2. Prinsip Keadilan Absolut (Al-Adl)
Perintah “Wala Yajrimannakum…” adalah penegasan tertinggi terhadap prinsip bahwa keadilan harus diterapkan secara absolut, terlepas dari rasa permusuhan atau provokasi. Keadilan (Adl) adalah tujuan (maqasid) utama syariat, dan ia harus lebih diutamakan daripada sentimen kelompok. Prinsip ini menjadi penting dalam hukum perjanjian internasional dan perlakuan terhadap tawanan atau musuh yang berada di bawah kekuasaan umat Islam.
3. Prinsip Sinergi Moral (Ta’awun)
Ayat ini mengubah kerja sama dari sekadar tindakan sosiologis menjadi kewajiban teologis. Ta’awun mengikat individu dan institusi untuk secara proaktif mencari dan mendukung peluang kebaikan. Jika Birr dan Taqwa adalah tujuan, Ta’awun adalah metodologi untuk mencapai tujuan tersebut. Ini menuntut pembentukan struktur sosial, politik, dan ekonomi yang dirancang untuk memfasilitasi kebaikan, bukan kejahatan.
V. Implementasi Ayat 2 Al-Ma’idah dalam Konteks Modern
Meskipun ayat ini diturunkan dalam konteks ritual haji dan permusuhan suku pada abad ke-7, ajarannya tentang etika kerja sama, keadilan, dan perlindungan kesucian memiliki relevansi universal dan abadi, terutama dalam menghadapi tantangan global kontemporer.
A. Penerapan Prinsip Ta’awun dalam Isu Global
Prinsip Ta’awun dalam Birr dan Taqwa harus diaplikasikan dalam menangani isu-isu yang melintasi batas-batas negara dan budaya:
1. Kerjasama dalam Kesejahteraan Sosial Global (Birr)
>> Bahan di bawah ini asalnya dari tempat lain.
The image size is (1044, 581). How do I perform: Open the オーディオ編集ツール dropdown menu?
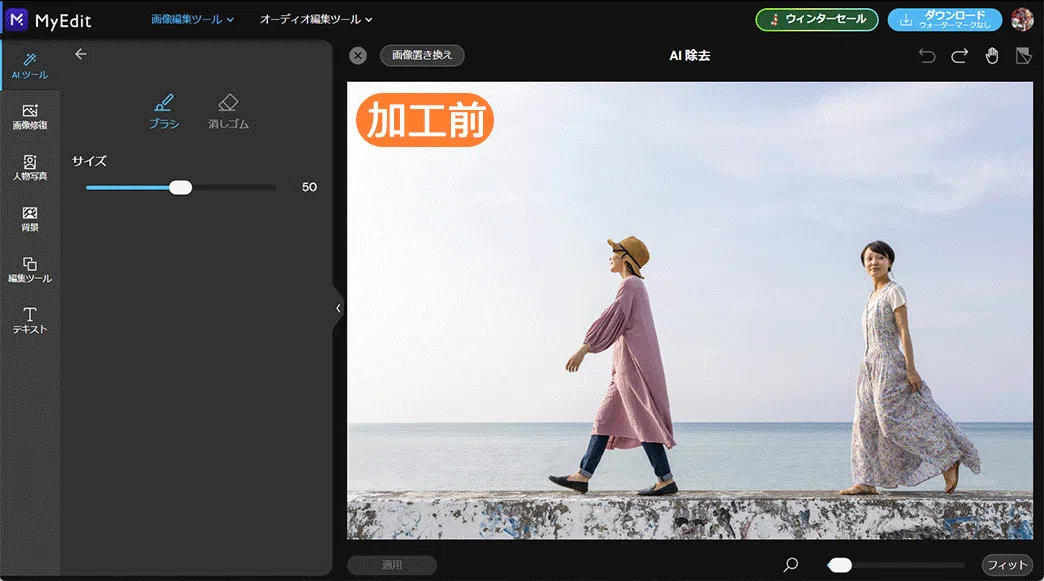(x=315, y=18)
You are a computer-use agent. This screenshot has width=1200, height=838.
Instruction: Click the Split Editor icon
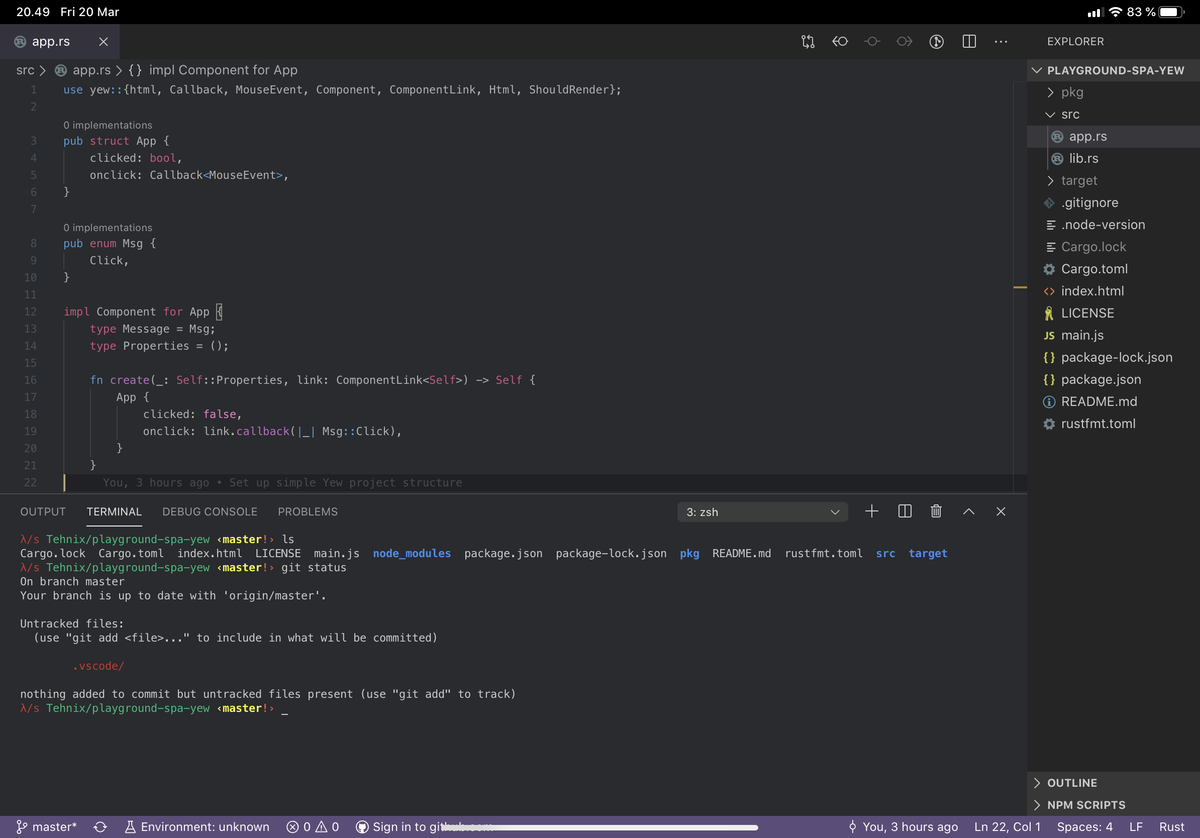click(x=968, y=41)
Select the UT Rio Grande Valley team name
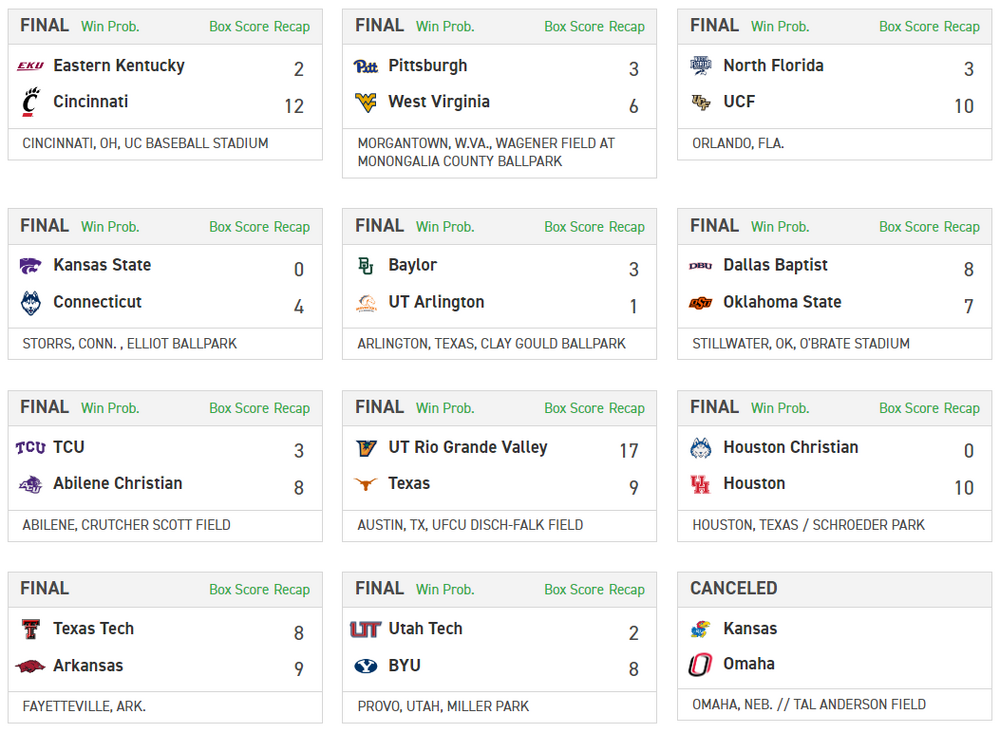This screenshot has width=1000, height=733. [468, 447]
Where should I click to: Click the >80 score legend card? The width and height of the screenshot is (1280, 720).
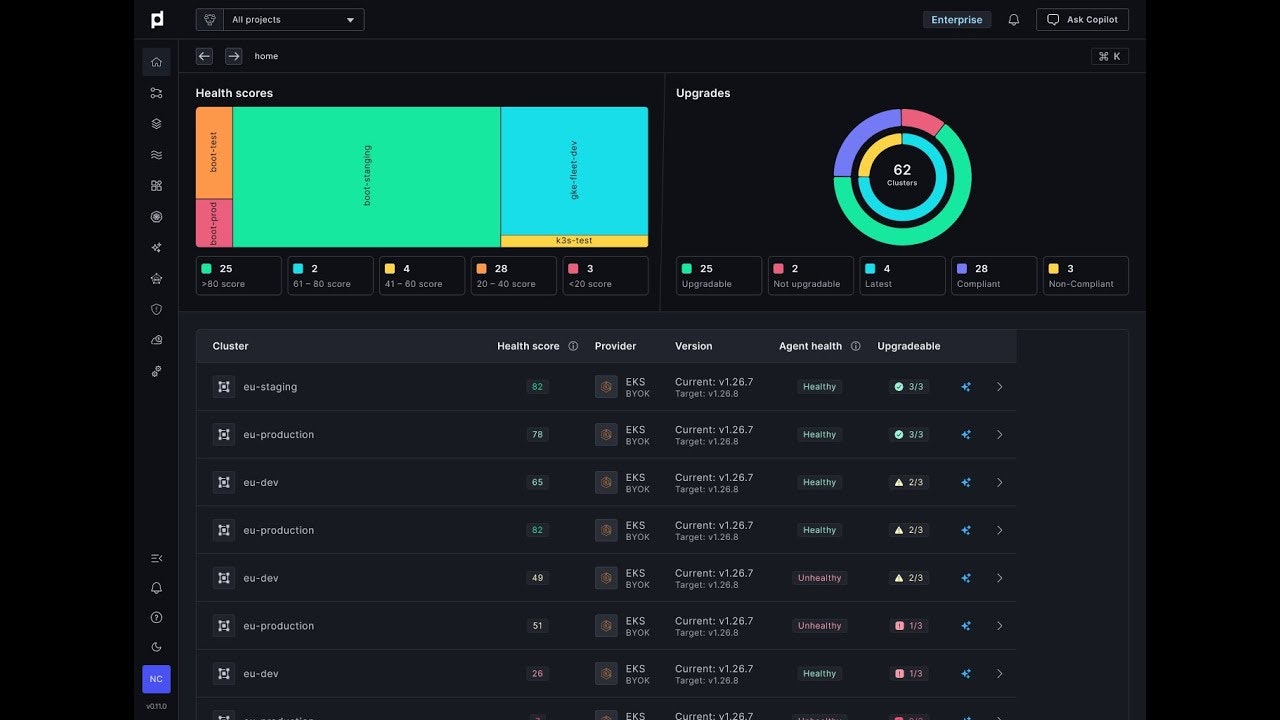pyautogui.click(x=238, y=276)
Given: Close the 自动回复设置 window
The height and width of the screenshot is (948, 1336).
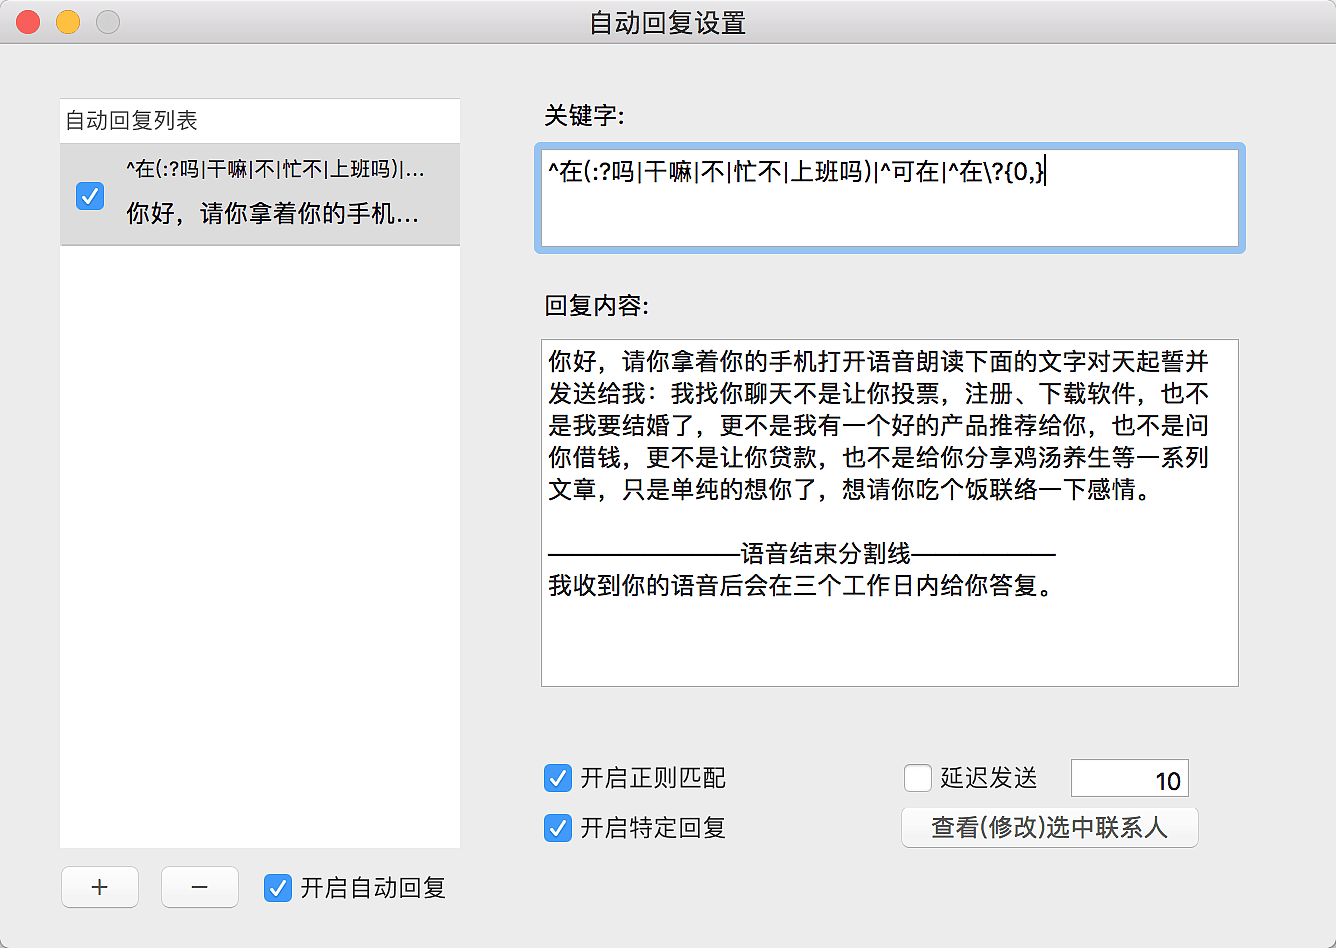Looking at the screenshot, I should (x=28, y=22).
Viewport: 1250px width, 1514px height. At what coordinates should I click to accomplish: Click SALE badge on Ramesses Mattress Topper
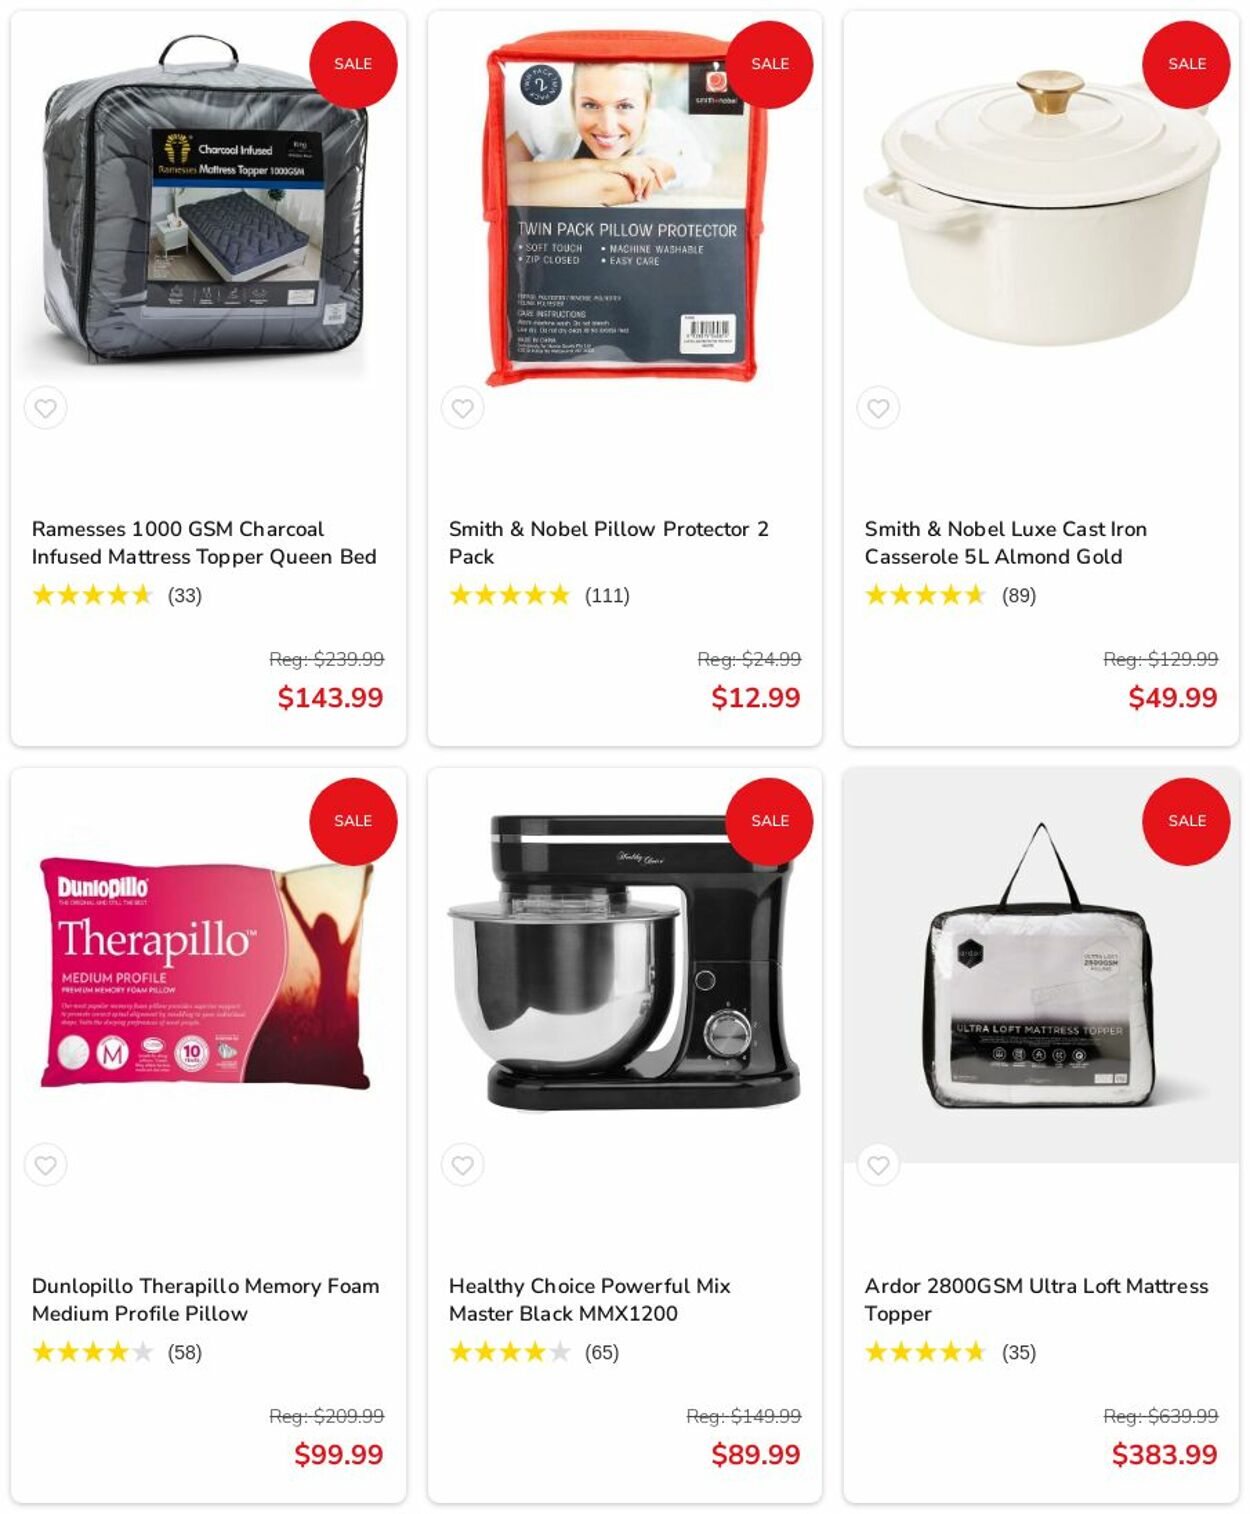[353, 64]
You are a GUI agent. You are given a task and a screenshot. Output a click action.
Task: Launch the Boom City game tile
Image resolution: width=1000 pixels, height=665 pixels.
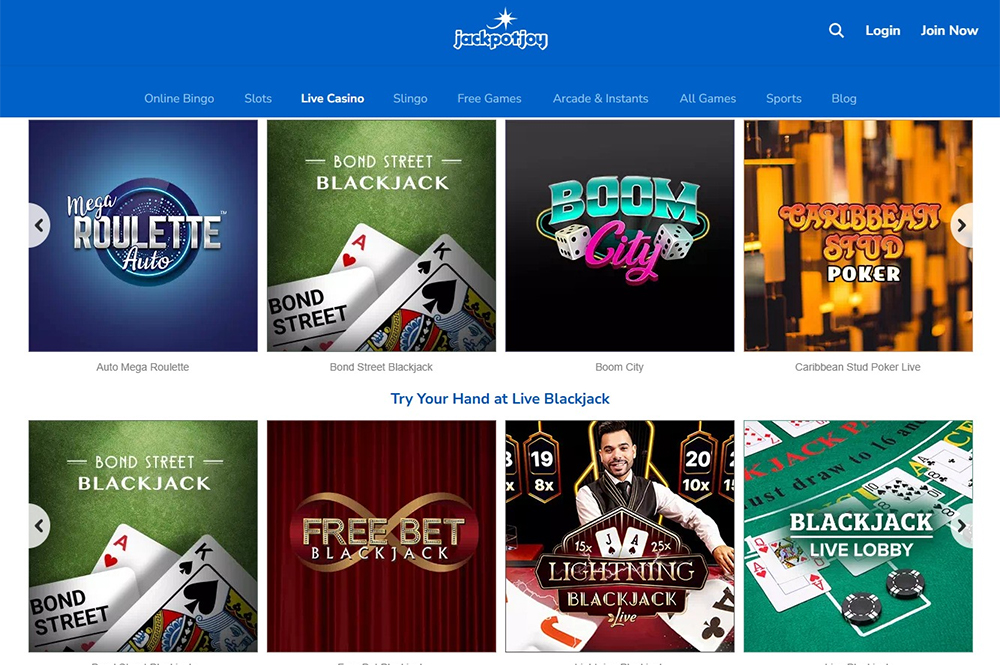click(x=620, y=236)
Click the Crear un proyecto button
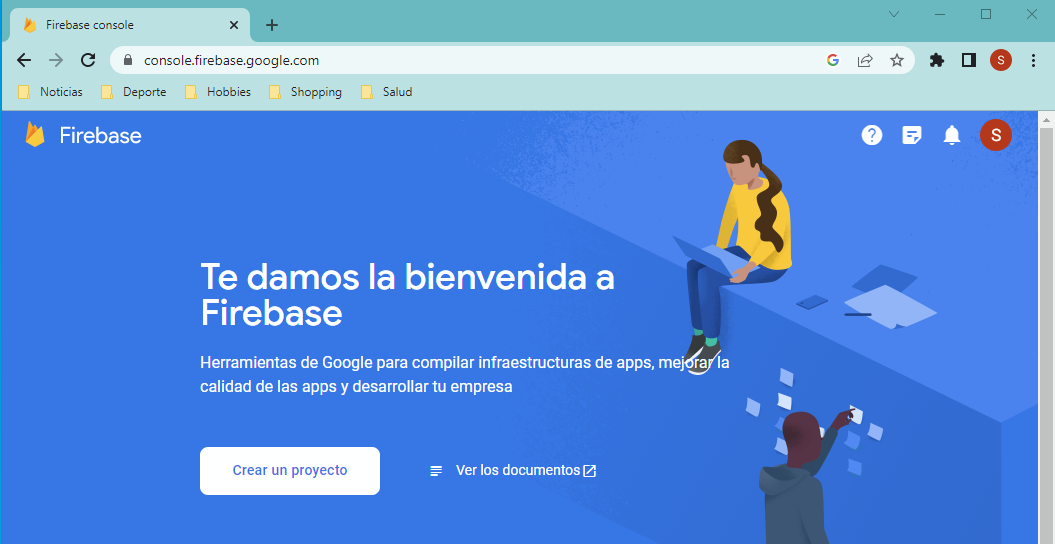Screen dimensions: 1055x544 coord(290,470)
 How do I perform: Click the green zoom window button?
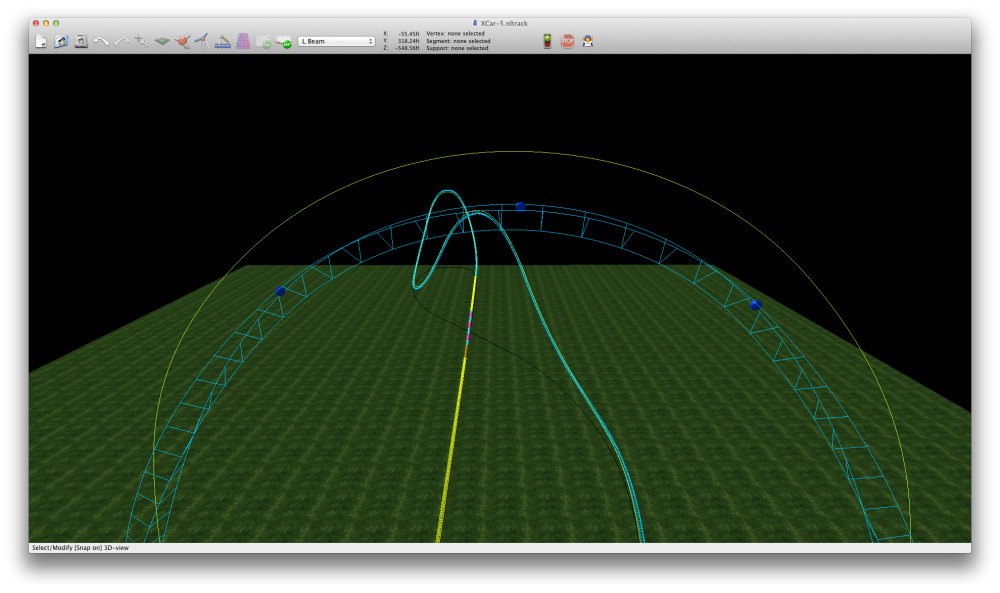(x=56, y=22)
Di era modern, Birr harus diinterpretasikan sebagai upaya kolektif untuk menyelesaikan krisis kemanusiaan, termasuk kemiskinan ekstrem, ketidaksetaraan akses pendidikan, dan ancaman kesehatan publik. Kerja sama menuntut umat Islam untuk berpartisipasi aktif dalam badan amal internasional yang bersih, mendukung pengembangan teknologi yang mengurangi penderitaan, dan mendorong perdagangan yang adil.
2. Kerjasama dalam Menjaga Lingkungan (Taqwa)
Taqwa terhadap Allah juga mencakup ketaatan terhadap perintah-Nya untuk menjaga alam semesta (khalifah di bumi). Ta’awun dalam Taqwa hari ini sangat relevan dengan isu lingkungan dan iklim. Polusi, eksploitasi sumber daya yang berlebihan, dan kerusakan ekosistem dapat dikategorikan sebagai ‘Udwan (agresi) terhadap ciptaan Allah. Oleh karena itu, kerja sama dalam Birr dan Taqwa menuntut adopsi praktik berkelanjutan dan perlindungan keanekaragaman hayati.
B. Menghindari Kerja Sama dalam Kejahatan Modern (Ithm dan ‘Udwan)
Al-Ithm dan Al-‘Udwan kini bermanifestasi dalam bentuk yang lebih kompleks dan sistemik. Larangan Ta’awun dalam konteks ini mencakup:
1. Korupsi dan Kejahatan Finansial (Ithm)
Korupsi adalah bentuk Ithm yang paling merusak tatanan sosial, karena ia mencuri hak publik. Ta’awun dalam korupsi bisa berupa penyuapan, pencucian uang, atau manipulasi sistem hukum. Larangan dalam ayat ini menuntut umat Islam tidak hanya menolak terlibat, tetapi juga harus bekerja sama untuk memerangi struktur yang memfasilitasi kejahatan finansial.
2. Propaganda dan Kekerasan Digital (‘Udwan)
Di era informasi, ‘Udwan dapat terjadi melalui penyebaran berita palsu (hoaks), ujaran kebencian, atau dukungan terhadap gerakan ekstremis yang mengancam keamanan dan kedamaian. Larangan kerja sama dalam permusuhan berarti menahan diri untuk tidak memfasilitasi narasi yang mendiskreditkan, memprovokasi kekerasan, atau merusak kehormatan individu secara tidak adil. Ini adalah seruan untuk menjadi agen perdamaian dan kebenaran dalam ruang digital.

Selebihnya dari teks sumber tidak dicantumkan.